Bradesco, die zweitgrößte Bank Brasiliens mit über 5.300 Filialen, gab letzte Woche bekannt, dass sie mit einem nicht genannten Partner in das Kryptowährungs-Verwahrungsgeschäft einsteigen wird.

Renata Petrovic, Leiterin der Innovationsabteilung der Bank, gab bekannt, dass die Bank intern eine auf digitale Vermögenswerte ausgerichtete Struktur geschaffen habe und dass diese Verwahrungslösungen für das gesamte Spektrum der Kryptowährungen angeboten würden.

„Wir bereiten uns auf ein Verwahrungsgeschäft für digitale Vermögenswerte vor; wir haben bereits einen Partner, der mit uns zusammenarbeiten und eine umfassende Verwahrung für alle Vermögenswerte anbieten wird, einschließlich Token, Kryptowährungen und Stablecoins“, erklärte Petrovic.

Zur Erklärung für das langsame Tempo der Einführung dieser neuen Technologien bei Bradesco erklärte Petrovic, dass die Bank abgewartet habe, bis die Regulierung vorliege, bevor sie in das Krypto-Geschäft einsteige. „Wir sind nicht voreilig vorgegangen, aber wir sind auch nicht ins Hintertreffen geraten.
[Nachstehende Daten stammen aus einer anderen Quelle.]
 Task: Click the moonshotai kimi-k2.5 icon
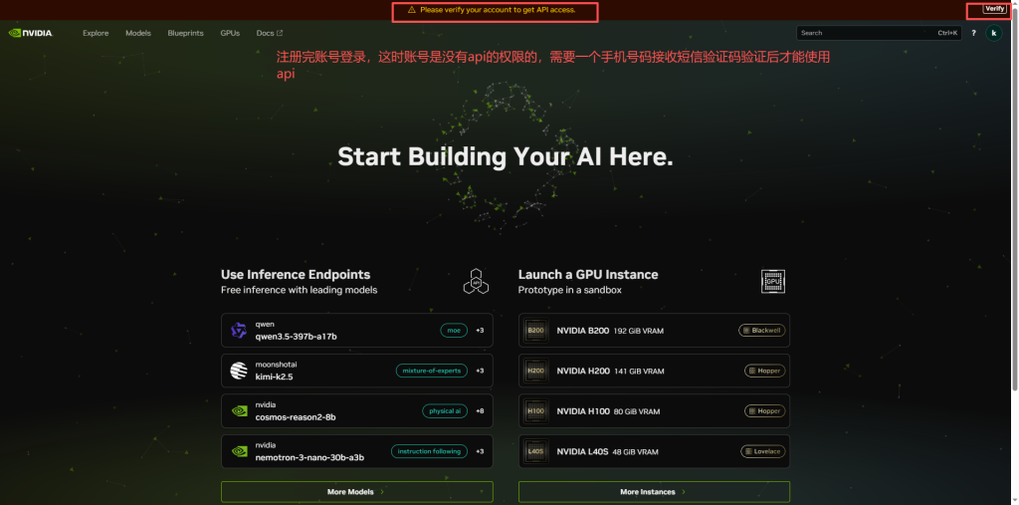point(239,371)
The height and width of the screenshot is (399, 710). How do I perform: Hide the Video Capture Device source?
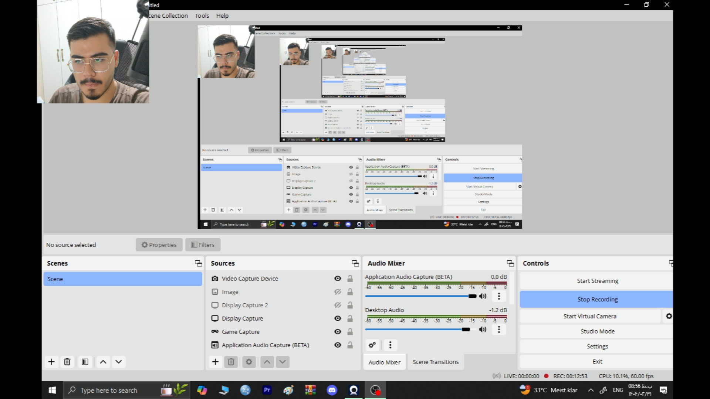(338, 279)

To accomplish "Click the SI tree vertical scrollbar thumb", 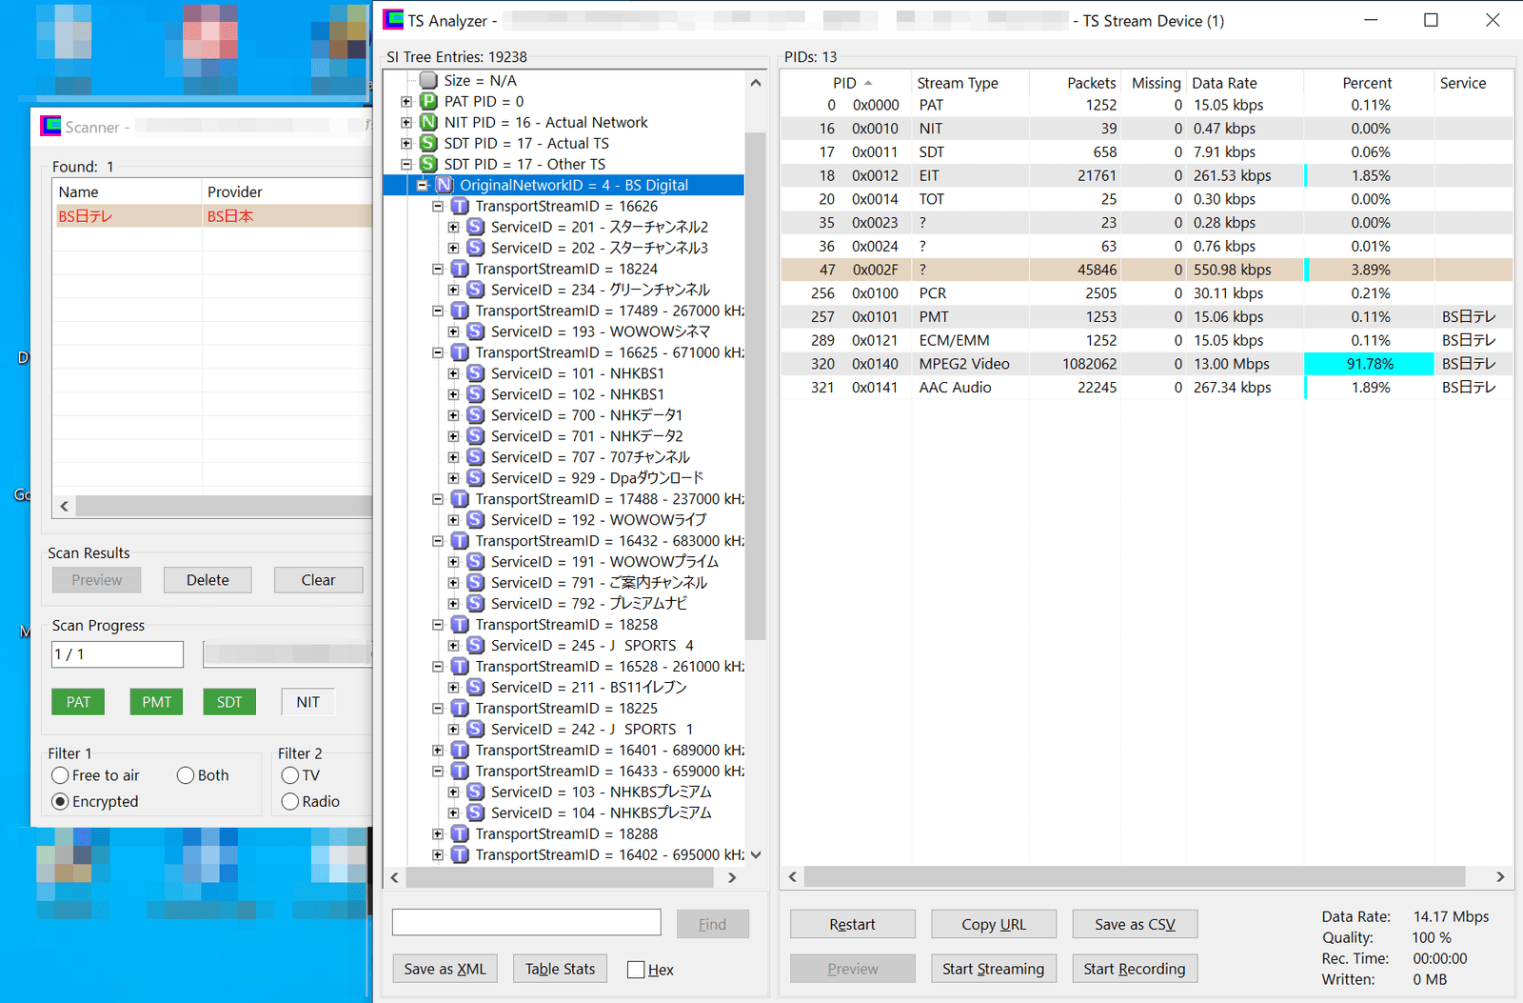I will (755, 381).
Wir haben uns schon lange auf diesen Moment des Markteintritts vorbereitet“, betonte sie.

Zwar hatte Bradesco seine Krypto-Initiativen nicht öffentlich bekannt gegeben, doch hatte die Bank zwei Pilotprojekte zur Implementierung von Blockchain-Lösungen durchgeführt, darunter ein Know-Your-Customer-Projekt (KYC), bei dem Benutzerdaten tokenisiert werden, um KYC-Verfahren für Online-Käufe zu vereinfachen. Eine weitere Initiative betraf den Einsatz von Stablecoins für Außenhandelsgeschäfte, was zu Effizienzsteigerungen führte.

Die Ankündigung von Bradesco erfolgt, nachdem die Bank zuvor im Jahr 2022 Interesse an Kryptowährungen zurückgewiesen hatte. Damals erklärte Bradesco-CEO Octavio de Lazari Junior, Kryptowährungen seien „Investitionen, die nicht greifbar und riskanter sind, wobei die Menschen sich des Risikos bewusst sind, das sie eingehen, und dies möglicherweise auch wollen“, und bewertete den Markt für digitale Vermögenswerte als „sehr klein“. Dennoch beteiligte sich die Bank an der Pilotphase von drex, der digitalen Zentralbankwährung (CBDC) Brasiliens.